Crazy idea here...what if you let your son invite the couples he feels closest to since this day is about him not you?
They have ALL supported him and been part of our family over the years. This is a very close circle.
Anonymous wrote:Troll post to the max. It’s really obvious when the OP starts defending herself and doubling down with additional information to support her view. No one is that obtuse.
Anonymous wrote:Anonymous wrote:They don't WANT your friends at THEIR wedding. Those are YOUR friends, not theirs. So no, don't offer to pay for your extra friends.
Just don't bring it up again to anyone and if any of the friends who WON'T be invited bring it up, just lie and tell them that after the bride & groom finalized their wedding budget they are having a very small, intimate wedding.
OP here. But again, they'll be able to see with their own eyes from the photos and from Facebook and from the invites couples that this is just not true! It's a close circle and they'll know from the new who are invited that it isn't small or family-only.
Anonymous wrote:Troll post to the max. It’s really obvious when the OP starts defending herself and doubling down with additional information to support her view. No one is that obtuse.
Anonymous wrote:Thank you. Can I offer to pay for a few extra couples?
Anonymous wrote:Anonymous wrote:Even if my in laws paid I didn’t want their friends at my wedding. It was family only and our best friends who were in bridal party.
I would tell your friends that the guest list is finalized and it looks like it will likely be family only.
But they will see it won't be with pictures and everything! It's not family only. If it were family only, it wouldn't be this difficult. I'm trying to fix this, but I cannot lie and say family only when clearly it won't be.
Anonymous wrote:Anonymous wrote:Anonymous wrote:Thank you. Can I offer to pay for a few extra couples?
NO. It's not your party. What part of this do you not understand?
I hear you. Thank you. I do understand. I just don't know how I'm going to uninvite lifelong friends. I know I made a mistake. I don't know how I choose the couples to uninvite. We're a circle and word will get out. I do know this is my fault.
Anonymous wrote:Anonymous wrote:Anonymous wrote:Not everyone accepts a wedding invitation. There’s a good chance that if you invite all seven, at least two of them won’t be able to attend. That would completely solve your problem.
Also, will you be hosting a rehearsal dinner? You could invite whomever you want to that.

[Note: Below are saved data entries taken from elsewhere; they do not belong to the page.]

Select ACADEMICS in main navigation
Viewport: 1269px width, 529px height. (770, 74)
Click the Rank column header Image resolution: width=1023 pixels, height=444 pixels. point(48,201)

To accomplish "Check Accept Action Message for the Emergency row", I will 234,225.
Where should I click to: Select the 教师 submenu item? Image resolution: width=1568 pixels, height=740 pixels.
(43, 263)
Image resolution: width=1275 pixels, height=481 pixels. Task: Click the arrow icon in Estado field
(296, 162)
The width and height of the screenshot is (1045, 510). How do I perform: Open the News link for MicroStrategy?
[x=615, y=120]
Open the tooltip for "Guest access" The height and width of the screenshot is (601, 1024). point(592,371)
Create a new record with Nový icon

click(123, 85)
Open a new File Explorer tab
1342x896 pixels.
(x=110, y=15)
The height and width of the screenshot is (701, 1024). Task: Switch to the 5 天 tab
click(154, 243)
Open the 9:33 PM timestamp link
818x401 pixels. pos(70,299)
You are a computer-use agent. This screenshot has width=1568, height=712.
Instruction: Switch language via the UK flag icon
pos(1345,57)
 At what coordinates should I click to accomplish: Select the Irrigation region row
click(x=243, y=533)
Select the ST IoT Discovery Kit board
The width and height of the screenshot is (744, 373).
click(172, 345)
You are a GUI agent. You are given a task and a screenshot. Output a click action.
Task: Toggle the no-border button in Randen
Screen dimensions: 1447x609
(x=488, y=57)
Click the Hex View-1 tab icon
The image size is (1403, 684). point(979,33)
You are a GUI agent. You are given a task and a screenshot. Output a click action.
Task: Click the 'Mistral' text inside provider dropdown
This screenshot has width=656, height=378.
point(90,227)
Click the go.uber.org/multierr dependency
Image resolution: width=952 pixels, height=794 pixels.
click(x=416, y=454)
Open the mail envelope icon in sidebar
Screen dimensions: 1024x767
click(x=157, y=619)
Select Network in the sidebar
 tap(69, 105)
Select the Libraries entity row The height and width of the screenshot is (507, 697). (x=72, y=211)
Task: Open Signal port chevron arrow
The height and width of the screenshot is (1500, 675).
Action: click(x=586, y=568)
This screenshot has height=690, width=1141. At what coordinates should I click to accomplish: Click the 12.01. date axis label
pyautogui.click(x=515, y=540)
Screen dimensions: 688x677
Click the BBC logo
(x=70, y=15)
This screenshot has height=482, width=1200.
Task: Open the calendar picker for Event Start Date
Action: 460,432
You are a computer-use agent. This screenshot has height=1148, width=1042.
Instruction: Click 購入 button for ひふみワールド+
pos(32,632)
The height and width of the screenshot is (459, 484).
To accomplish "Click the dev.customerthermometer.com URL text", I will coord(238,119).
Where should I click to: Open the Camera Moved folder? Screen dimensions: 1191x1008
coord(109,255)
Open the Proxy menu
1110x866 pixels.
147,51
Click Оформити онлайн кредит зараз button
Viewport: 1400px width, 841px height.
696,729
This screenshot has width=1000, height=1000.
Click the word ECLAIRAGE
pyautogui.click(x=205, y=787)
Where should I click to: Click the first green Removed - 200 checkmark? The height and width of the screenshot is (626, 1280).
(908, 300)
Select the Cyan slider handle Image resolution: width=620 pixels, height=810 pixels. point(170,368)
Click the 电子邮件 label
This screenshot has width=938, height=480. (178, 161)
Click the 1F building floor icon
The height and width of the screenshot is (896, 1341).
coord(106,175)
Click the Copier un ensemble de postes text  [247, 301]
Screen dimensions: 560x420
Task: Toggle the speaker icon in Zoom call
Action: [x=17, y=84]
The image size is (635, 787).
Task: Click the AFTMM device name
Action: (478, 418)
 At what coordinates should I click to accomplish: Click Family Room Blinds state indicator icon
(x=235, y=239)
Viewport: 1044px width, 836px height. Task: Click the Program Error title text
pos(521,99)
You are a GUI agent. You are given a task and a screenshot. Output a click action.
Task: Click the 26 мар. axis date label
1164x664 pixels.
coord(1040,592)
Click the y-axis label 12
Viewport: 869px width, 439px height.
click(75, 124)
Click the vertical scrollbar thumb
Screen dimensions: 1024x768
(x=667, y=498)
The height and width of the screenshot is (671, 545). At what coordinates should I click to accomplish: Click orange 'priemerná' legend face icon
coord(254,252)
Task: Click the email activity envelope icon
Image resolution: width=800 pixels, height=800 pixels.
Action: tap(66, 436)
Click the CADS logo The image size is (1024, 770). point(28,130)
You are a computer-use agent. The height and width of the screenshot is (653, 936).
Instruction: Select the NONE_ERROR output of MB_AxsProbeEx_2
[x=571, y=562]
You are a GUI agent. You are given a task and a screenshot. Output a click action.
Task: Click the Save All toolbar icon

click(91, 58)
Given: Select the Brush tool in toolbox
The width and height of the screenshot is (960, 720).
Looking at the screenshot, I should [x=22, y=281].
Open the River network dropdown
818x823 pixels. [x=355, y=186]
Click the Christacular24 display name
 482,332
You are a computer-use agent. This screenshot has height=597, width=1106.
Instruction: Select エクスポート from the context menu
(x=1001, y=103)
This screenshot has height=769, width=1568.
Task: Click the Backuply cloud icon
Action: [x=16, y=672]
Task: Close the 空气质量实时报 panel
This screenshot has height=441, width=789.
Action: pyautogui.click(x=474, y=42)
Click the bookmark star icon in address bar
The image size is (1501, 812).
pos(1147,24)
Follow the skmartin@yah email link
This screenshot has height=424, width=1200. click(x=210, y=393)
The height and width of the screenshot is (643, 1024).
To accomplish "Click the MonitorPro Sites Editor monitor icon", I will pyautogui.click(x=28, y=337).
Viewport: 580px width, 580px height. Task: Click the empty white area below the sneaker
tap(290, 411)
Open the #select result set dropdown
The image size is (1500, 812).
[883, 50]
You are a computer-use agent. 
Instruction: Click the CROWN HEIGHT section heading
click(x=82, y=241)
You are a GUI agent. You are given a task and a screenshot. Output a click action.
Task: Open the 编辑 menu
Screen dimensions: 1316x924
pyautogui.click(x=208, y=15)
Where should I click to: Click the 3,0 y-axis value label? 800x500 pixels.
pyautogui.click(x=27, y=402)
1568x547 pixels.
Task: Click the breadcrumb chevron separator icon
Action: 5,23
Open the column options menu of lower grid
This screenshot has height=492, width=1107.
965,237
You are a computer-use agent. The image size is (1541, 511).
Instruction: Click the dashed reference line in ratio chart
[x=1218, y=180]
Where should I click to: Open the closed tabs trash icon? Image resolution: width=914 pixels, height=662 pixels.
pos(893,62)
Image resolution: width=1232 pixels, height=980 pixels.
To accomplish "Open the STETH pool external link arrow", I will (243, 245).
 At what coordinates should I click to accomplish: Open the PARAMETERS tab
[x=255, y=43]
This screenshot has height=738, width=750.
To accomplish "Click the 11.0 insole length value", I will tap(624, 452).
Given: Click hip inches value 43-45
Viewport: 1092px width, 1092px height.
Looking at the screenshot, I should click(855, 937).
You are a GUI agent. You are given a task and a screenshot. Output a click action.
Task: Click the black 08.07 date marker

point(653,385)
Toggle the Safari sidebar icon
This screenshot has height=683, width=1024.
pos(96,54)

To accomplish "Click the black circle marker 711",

Yes, it’s usually just the wedding party, but today people invite lots of people to that event.
The bride’s family will host the wedding reception and can control that guest list, but if you are hosting the rehearsal dinner, you can control that guest list.
Or, just have a big party at your home or venue of your choice to celebrate the love of your son and his fiancée.
It is shocking how many of you are unfamiliar with basic wedding etiquette. YOu don't invite people who are not invited to the actual wedding and reception to wedding-related events! It's a gift grab, and it highlights that they didn't "make the cut." Wow.
Bwahahaha!
Do you hear how ridiculous you sound?
"basic wedding etiquette" 🤣
Take the stick out of your ass, because all of that untreated anxiety that you're struggling with is terrible for your health.
Anonymous wrote:Anonymous wrote:Anonymous wrote:Thank you. Can I offer to pay for a few extra couples?
NO. It's not your party. What part of this do you not understand?
I hear you. Thank you. I do understand. I just don't know how I'm going to uninvite lifelong friends. I know I made a mistake. I don't know how I choose the couples to uninvite. We're a circle and word will get out. I do know this is my fault.